Nonlinear black-box modeling in system identification: A unified overview

A nonlinear black-box structure for a dynamical system is a model structure that is prepared to describe virtually any nonlinear dynamics. There has been considerable recent interest in this area, with structures based on neural networks, radial basis networks, wavelet networks and hinging hyperplanes, as well as wavelet-transform-based methods and models based on fuzzy sets and fuzzy rules. This paper describes all these approaches in a common framework, from a user's perspective. It focuses on what are the common features in the different approaches, the choices that have to be made and what considerations are relevant for a successful system-identification application of these techniques. It is pointed out that the nonlinear structures can be seen as a concatenation of a mapping form observed data to a regression vector and a nonlinear mapping from the regressor space to the output space.
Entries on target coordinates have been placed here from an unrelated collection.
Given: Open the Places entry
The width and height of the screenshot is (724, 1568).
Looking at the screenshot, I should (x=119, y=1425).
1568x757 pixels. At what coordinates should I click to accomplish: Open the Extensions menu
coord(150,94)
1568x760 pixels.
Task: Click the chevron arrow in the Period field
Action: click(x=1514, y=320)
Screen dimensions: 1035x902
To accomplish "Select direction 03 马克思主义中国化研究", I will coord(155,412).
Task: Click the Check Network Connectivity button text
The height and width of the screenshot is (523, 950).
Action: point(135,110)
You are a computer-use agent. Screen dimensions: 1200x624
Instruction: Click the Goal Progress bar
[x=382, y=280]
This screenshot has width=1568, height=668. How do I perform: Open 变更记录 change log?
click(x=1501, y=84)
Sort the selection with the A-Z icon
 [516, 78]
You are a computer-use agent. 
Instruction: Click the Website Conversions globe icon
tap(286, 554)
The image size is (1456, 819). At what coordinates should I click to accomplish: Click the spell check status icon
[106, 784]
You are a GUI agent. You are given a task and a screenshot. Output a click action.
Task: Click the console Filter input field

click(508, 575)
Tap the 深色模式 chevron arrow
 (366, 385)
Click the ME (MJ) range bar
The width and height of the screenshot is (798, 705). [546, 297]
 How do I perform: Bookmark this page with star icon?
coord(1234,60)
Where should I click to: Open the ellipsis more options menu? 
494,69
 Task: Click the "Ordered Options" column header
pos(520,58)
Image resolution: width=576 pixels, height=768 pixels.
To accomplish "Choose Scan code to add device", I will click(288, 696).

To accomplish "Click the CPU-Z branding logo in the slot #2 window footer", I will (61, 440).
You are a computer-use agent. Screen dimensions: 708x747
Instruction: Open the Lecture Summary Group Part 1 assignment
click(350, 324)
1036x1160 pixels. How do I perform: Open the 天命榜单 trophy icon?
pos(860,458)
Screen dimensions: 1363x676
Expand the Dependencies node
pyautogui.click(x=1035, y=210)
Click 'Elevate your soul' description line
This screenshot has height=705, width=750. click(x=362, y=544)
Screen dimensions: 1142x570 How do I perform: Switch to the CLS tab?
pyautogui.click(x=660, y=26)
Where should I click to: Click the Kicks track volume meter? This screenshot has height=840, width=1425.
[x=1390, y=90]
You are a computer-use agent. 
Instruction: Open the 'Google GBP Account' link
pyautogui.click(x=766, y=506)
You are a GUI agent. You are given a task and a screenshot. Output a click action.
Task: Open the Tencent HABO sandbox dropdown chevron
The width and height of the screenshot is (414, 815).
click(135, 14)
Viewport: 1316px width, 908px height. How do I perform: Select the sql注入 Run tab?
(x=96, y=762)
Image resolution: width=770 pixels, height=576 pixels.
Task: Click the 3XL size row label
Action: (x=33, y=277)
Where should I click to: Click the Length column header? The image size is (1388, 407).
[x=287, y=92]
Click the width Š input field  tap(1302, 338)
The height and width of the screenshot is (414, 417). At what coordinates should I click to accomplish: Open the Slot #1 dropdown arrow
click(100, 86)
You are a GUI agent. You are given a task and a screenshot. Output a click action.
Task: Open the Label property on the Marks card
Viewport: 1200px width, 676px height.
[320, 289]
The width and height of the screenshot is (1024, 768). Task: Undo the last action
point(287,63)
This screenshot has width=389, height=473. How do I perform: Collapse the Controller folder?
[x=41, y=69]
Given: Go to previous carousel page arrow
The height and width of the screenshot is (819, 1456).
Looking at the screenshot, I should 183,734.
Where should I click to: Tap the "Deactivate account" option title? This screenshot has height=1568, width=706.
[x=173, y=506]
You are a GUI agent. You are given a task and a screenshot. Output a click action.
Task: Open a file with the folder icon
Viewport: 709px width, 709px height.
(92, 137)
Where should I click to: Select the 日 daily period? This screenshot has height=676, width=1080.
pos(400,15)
These mappings are discussed separately. The latter mapping is usually formed as a basis function expansion. The basis functions are typically formed from one simple scalar function, which is modified in terms of scale and location. The expansion from the scalar argument to the regressor space is achieved by a radial- or a ridge-type approach, Basic techniques for estimating the parameters in the structures are criterion minimization, as well as two-step procedures, where first the relevant basis functions are determined, using data, and then a linear least-squares step to determine the coordinates of the function approximation. A particular problem is to deal with the large number of potentially necessary parameters. This is handled by making the number of 'used' parameters considerably less than the number of 'offered' parameters, by regularization, shrinking, pruning or regressor selection.